--- start of Data shown ---

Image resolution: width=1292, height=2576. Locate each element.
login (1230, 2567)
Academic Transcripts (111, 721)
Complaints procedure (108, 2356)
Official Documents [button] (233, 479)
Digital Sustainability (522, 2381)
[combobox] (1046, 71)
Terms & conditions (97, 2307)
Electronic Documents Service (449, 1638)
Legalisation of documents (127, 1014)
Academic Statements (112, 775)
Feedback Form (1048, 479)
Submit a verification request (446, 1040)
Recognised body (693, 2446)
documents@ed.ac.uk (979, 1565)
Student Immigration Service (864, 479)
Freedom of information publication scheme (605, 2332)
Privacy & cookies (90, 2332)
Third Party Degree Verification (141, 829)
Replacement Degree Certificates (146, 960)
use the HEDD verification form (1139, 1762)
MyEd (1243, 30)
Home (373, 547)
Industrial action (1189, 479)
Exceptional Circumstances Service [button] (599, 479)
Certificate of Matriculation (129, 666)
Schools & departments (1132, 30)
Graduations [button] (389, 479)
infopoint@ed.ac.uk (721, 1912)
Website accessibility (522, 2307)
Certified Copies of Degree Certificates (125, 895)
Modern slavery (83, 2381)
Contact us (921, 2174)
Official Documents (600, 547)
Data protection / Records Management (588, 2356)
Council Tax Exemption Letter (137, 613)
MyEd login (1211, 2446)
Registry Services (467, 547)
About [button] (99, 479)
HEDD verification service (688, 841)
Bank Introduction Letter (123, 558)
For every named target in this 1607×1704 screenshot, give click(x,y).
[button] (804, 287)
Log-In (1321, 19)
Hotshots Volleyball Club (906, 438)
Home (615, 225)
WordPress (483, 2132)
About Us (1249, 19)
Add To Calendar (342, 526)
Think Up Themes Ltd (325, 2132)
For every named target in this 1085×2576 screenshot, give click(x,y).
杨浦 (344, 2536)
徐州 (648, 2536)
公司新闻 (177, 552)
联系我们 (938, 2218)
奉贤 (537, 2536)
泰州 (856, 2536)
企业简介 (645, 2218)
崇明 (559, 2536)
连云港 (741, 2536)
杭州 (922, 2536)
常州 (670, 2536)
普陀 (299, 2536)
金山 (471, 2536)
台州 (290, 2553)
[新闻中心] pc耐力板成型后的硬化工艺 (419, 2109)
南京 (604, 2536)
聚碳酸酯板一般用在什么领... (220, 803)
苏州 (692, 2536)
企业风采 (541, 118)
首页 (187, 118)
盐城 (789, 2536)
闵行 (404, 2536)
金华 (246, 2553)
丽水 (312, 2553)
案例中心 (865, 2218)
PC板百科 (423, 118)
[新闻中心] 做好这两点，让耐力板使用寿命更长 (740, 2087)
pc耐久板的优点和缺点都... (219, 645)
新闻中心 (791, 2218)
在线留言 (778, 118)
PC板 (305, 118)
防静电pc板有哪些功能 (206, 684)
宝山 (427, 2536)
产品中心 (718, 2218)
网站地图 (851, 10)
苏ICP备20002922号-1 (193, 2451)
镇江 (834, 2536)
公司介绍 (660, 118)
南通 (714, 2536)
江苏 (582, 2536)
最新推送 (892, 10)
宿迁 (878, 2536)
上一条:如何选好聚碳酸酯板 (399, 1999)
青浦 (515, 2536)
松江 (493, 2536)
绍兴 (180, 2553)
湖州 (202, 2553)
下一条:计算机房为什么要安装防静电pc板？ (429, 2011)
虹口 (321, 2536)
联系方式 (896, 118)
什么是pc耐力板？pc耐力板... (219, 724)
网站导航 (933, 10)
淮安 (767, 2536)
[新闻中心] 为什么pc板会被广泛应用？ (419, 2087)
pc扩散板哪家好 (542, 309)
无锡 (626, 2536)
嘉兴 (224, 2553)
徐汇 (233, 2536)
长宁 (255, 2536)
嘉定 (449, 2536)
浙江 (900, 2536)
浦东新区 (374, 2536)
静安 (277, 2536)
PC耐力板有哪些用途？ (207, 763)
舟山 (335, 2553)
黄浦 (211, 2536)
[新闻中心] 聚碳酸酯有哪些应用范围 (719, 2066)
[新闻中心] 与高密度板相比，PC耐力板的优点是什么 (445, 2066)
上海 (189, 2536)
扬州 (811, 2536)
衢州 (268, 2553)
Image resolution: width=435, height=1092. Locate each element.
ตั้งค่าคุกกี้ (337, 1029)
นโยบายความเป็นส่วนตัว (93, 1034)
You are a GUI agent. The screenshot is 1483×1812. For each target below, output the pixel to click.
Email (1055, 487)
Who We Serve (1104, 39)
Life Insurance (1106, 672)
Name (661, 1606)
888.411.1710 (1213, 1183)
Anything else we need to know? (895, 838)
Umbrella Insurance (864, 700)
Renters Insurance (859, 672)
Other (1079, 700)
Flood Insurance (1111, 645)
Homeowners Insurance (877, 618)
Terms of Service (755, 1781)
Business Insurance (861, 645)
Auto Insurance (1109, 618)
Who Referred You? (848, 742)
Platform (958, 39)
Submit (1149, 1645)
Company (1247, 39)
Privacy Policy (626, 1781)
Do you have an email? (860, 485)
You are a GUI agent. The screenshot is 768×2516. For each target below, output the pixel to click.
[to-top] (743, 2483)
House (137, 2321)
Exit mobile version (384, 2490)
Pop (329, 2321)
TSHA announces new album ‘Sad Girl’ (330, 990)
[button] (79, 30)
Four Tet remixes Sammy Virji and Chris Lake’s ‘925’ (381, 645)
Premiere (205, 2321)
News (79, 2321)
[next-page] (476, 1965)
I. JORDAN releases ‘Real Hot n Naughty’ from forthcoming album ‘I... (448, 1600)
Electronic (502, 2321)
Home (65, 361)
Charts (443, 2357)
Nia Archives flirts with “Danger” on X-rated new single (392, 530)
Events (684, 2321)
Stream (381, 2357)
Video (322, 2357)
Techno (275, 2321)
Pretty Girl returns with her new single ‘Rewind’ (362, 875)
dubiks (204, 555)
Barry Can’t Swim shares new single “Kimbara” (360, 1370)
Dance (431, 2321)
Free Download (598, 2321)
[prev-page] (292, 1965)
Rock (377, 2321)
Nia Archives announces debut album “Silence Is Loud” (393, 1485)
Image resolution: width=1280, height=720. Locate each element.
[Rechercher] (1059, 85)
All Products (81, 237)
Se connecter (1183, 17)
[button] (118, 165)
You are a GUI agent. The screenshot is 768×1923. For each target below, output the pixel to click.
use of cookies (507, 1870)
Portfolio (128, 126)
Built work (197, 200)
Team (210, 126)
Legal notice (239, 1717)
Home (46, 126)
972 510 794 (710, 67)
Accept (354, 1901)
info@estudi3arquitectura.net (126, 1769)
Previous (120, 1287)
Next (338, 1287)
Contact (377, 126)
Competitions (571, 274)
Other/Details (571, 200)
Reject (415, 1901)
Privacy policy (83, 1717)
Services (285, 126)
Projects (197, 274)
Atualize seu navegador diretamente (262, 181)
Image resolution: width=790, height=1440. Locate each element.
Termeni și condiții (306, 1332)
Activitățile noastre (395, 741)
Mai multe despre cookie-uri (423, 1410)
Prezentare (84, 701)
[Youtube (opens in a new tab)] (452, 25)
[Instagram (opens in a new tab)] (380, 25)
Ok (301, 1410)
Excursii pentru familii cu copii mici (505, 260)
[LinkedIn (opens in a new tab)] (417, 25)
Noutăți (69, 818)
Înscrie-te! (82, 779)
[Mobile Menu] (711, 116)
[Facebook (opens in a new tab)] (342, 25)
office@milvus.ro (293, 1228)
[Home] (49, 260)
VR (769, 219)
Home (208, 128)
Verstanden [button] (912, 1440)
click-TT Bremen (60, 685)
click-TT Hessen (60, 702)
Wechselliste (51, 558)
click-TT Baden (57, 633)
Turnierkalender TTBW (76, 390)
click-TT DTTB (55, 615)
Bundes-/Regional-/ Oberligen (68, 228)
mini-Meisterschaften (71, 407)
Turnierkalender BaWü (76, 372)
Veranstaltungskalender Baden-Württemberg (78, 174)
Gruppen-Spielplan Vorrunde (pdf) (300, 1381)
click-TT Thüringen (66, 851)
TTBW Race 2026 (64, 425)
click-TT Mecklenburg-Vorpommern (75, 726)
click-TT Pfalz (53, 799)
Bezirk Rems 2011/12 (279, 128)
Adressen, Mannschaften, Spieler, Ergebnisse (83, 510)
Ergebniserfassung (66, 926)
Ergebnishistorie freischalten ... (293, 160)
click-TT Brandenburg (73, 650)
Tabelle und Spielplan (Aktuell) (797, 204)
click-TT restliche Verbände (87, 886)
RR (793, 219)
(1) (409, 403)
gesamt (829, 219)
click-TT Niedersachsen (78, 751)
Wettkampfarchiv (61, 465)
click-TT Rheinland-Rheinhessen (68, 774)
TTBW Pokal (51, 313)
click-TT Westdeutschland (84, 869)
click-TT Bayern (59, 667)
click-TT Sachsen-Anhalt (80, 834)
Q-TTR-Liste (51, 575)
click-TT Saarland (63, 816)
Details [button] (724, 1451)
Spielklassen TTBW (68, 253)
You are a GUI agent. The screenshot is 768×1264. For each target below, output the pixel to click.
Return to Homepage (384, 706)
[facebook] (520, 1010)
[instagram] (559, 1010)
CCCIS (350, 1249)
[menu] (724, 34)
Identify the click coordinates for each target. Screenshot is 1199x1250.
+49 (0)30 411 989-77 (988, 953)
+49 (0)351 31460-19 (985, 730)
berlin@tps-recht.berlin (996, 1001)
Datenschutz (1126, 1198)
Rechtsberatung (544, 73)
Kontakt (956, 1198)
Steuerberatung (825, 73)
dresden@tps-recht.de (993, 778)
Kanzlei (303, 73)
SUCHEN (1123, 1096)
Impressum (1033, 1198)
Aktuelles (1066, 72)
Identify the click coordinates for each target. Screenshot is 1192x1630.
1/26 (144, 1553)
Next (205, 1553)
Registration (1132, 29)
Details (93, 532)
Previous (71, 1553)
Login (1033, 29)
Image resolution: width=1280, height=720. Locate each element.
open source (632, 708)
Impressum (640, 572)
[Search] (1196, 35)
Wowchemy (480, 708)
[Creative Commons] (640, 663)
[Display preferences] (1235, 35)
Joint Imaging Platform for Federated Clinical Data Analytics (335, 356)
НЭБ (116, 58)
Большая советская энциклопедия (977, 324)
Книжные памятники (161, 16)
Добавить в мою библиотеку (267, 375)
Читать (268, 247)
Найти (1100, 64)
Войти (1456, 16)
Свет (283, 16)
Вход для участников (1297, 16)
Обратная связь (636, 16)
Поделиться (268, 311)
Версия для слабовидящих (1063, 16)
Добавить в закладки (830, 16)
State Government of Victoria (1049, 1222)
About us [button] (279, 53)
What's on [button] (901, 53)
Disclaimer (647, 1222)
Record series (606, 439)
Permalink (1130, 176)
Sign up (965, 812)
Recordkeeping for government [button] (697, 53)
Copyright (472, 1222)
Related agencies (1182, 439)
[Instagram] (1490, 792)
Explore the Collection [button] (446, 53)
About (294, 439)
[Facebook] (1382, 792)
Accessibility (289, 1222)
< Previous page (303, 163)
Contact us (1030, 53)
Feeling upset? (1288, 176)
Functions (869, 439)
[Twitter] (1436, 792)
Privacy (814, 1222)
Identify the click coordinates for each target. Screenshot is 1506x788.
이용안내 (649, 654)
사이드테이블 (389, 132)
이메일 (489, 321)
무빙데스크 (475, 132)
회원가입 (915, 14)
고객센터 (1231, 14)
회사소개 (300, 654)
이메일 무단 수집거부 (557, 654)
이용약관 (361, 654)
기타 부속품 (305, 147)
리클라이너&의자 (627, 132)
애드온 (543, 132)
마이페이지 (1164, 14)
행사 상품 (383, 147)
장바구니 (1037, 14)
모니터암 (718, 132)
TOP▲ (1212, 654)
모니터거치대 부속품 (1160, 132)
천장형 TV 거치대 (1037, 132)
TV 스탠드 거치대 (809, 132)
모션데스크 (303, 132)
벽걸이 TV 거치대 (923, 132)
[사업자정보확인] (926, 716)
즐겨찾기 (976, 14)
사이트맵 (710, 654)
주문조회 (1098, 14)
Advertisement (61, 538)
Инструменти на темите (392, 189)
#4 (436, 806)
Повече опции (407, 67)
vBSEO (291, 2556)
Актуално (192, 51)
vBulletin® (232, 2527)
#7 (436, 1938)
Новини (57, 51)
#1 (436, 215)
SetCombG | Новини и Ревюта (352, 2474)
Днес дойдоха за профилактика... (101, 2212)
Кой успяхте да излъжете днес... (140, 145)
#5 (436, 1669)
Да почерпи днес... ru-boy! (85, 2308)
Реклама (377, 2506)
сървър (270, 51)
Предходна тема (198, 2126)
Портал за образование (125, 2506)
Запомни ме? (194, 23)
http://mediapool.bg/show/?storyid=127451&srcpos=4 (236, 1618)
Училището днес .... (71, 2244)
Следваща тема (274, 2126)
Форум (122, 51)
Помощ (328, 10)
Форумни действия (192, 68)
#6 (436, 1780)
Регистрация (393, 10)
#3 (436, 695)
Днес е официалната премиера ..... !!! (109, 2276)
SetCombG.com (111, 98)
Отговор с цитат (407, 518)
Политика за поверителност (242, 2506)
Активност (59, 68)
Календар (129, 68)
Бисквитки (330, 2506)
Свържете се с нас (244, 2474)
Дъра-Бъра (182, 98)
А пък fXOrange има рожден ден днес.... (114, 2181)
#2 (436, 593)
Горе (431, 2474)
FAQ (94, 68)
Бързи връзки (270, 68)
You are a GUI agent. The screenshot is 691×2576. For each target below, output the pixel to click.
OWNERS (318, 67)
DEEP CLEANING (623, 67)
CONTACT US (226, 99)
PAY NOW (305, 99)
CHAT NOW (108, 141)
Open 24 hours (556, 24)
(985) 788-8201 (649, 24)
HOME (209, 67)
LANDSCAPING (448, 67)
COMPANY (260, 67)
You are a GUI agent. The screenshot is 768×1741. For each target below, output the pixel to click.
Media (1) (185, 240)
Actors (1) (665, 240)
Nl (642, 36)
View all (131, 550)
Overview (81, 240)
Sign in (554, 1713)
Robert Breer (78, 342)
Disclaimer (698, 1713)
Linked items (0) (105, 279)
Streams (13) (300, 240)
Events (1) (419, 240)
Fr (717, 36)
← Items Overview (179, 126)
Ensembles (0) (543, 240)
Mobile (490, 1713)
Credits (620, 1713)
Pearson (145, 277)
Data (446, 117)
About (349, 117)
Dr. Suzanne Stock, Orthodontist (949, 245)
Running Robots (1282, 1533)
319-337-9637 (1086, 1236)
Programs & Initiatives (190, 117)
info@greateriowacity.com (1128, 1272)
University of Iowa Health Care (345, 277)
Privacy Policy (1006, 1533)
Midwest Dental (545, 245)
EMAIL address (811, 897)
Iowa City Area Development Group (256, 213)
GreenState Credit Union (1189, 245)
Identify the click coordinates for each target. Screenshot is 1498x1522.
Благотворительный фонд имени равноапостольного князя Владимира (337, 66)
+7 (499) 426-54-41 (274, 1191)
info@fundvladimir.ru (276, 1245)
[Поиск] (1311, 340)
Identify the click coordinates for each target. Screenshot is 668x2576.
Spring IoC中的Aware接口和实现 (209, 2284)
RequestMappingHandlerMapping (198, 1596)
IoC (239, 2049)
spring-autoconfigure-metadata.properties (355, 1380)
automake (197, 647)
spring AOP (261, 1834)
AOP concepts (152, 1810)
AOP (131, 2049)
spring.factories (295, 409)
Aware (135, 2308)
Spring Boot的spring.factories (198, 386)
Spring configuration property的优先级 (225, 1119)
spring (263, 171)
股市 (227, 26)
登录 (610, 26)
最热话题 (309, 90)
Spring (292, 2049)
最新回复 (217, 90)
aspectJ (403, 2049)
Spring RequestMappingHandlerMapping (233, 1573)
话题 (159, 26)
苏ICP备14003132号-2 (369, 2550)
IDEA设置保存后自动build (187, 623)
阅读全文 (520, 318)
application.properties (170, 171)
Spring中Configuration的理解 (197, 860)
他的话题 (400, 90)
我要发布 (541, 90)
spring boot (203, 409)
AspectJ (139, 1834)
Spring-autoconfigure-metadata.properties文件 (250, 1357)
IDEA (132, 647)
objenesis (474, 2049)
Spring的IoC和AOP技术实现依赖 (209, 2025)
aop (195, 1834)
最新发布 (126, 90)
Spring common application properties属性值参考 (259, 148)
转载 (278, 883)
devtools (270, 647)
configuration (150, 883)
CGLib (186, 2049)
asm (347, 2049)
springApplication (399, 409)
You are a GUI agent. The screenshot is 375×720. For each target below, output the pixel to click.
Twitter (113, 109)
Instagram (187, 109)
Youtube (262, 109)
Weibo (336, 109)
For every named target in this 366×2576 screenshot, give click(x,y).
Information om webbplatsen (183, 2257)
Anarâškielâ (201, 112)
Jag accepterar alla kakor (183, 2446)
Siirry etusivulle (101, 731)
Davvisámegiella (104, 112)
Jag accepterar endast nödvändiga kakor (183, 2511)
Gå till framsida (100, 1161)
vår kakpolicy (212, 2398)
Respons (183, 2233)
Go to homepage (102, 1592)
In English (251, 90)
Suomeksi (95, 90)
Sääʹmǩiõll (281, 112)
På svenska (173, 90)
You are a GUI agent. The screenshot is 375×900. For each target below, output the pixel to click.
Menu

--- end of Data shown ---

Set task:
Transcribe the lines of the listing precisely, starting with the line that contains "联系我们 (938, 2218)" and going on through the line that contains "公司介绍 (660, 118)".

Task answer:
联系我们 (938, 2218)
奉贤 (537, 2536)
泰州 (856, 2536)
企业简介 (645, 2218)
崇明 (559, 2536)
连云港 (741, 2536)
杭州 (922, 2536)
常州 (670, 2536)
普陀 (299, 2536)
金山 (471, 2536)
台州 (290, 2553)
[新闻中心] pc耐力板成型后的硬化工艺 (419, 2109)
南京 (604, 2536)
聚碳酸酯板一般用在什么领... (220, 803)
苏州 (692, 2536)
企业风采 (541, 118)
首页 (187, 118)
盐城 (789, 2536)
闵行 (404, 2536)
金华 (246, 2553)
丽水 (312, 2553)
案例中心 (865, 2218)
PC板百科 (423, 118)
[新闻中心] 做好这两点，让耐力板使用寿命更长 (740, 2087)
pc耐久板的优点和缺点都... (219, 645)
新闻中心 (791, 2218)
在线留言 (778, 118)
PC板 (305, 118)
防静电pc板有哪些功能 (206, 684)
宝山 (427, 2536)
产品中心 (718, 2218)
网站地图 (851, 10)
苏ICP备20002922号-1 (193, 2451)
镇江 (834, 2536)
公司介绍 (660, 118)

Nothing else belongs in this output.